We are in secure mode if the AT_SECURE entry in the auxiliary vector has a nonzero value. This might happen in one of the following scenario:

  • The process’s real and effective user IDs differ, or the real and effective group IDs differ. This typically occurs as a result of executing set-user-ID or set-group-ID program.
  • A process with a non-root user ID executed a binary that conferred capabilities to the process.
  • A nonzero value may have been set by a Linux Security Module

We are trying to assign capabilities to the process, so we fall within the the second use case. For LD_PRELOAD, which is effectly what fakeroot uses, documentation further explains the limitations in secure-execution mode:

In secure-execution mode, preload pathnames containing slashes are ignored. 
Furthermore, shared objects are preloaded only from the standard search 
directories and only if they have set-user-ID mode bit enabled (which is 
not typical).

fakeroot lib happens to be in a non-standard path in /usr/lib/x86_64-linux-gnu/libfakeroot/libfakeroot-sysv.so, neither does it have SUID set, so ld.so will refuse to preload it. Note also that LD_DEBUG won’t work in secure-execution mode unless /etc/suid-debug is present on the filesystem.

Alternatives to fakeroot

We could force ip not to clear capabilities by starting the container as root, retain CAP_NET_ADMIN as inheritable through capsh and drop privileges ourselves instead of asking Docker to do it.
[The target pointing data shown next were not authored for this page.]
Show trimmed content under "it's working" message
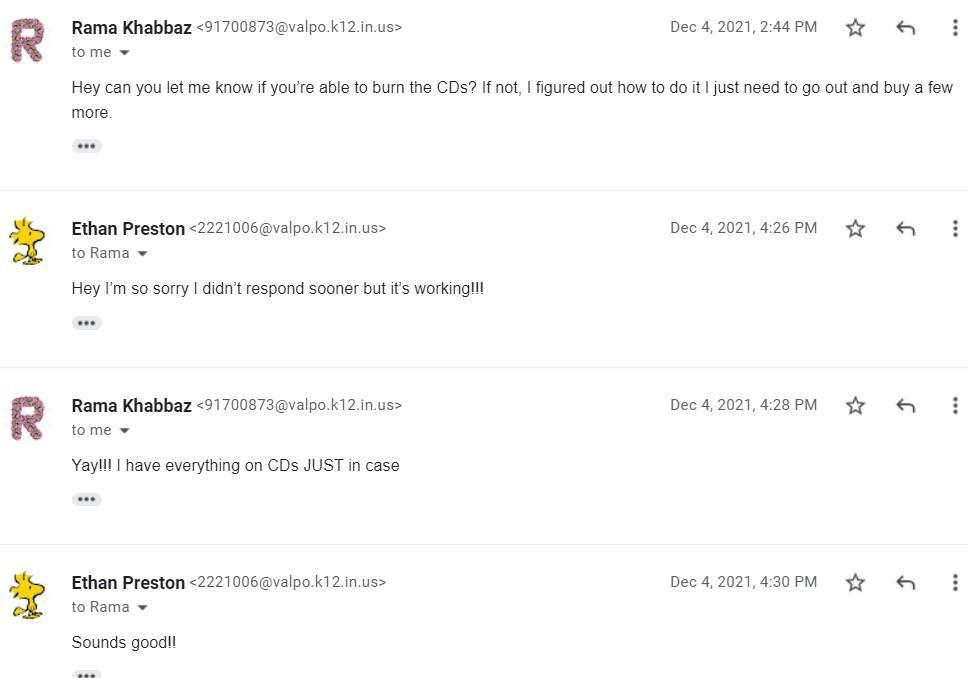 (x=87, y=323)
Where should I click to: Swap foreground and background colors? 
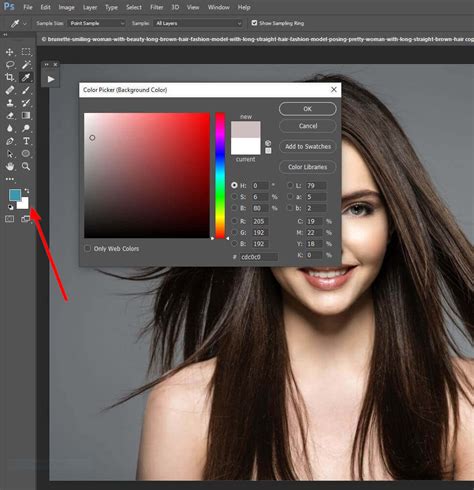[27, 191]
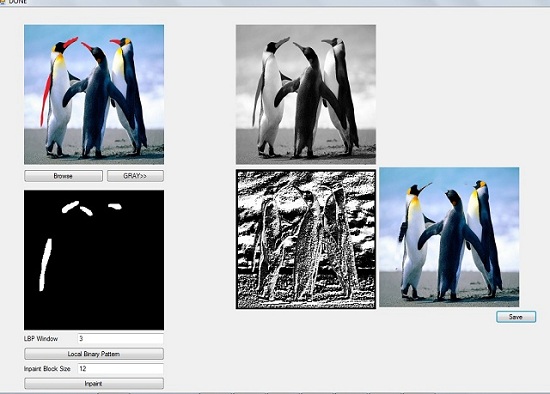
Task: Convert image using the GRAY>> button
Action: click(135, 176)
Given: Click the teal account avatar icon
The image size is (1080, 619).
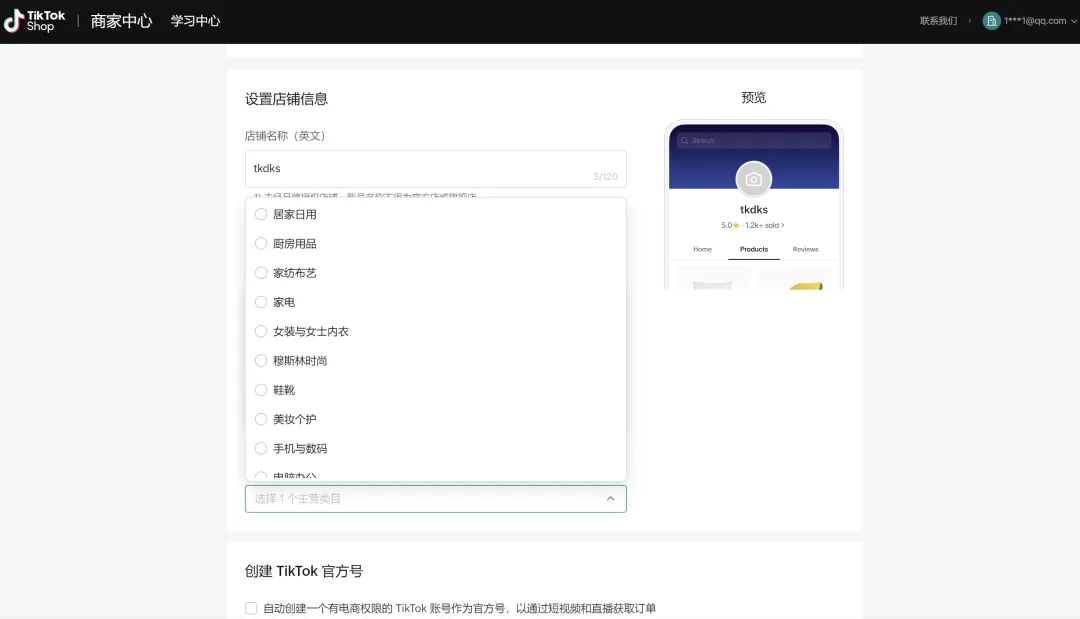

capsh --keep=1 --user=dev --inh=cap_net_admin=i --

This works, but would be a regression with respect to CVE-2022-24769, as the container would not start with empty inheritable capabilities. It would also result in dropping privileges relatively late, compared to starting the container as unprivileged user.

Preferred method

According to the commit which introduced drop_cap in iproute2 (ba2fc55b), capabilities are dropped so that users can safely add caps to the binary for ip vrf exec. I am unclear why only the vrf use case would be considered as requiring CAP_NET_ADMIN, CAP_SYS_ADMIN and CAP_DAC_OVERRIDE, while forcing everything else to use root, modulo the check on the inheritable set).

Starting the container with CAP_SYS_ADMIN as inheritable capability is a regression with respect to CVE-2022-24769, but I still consider it preferable compared to the fragile LD_PRELOAD approach. Based on my current understanding, the risks coming from a binary having a file inheritable capability set and acquiring it in the process permitted set is equivalent to the binary having the same capability set as permitted.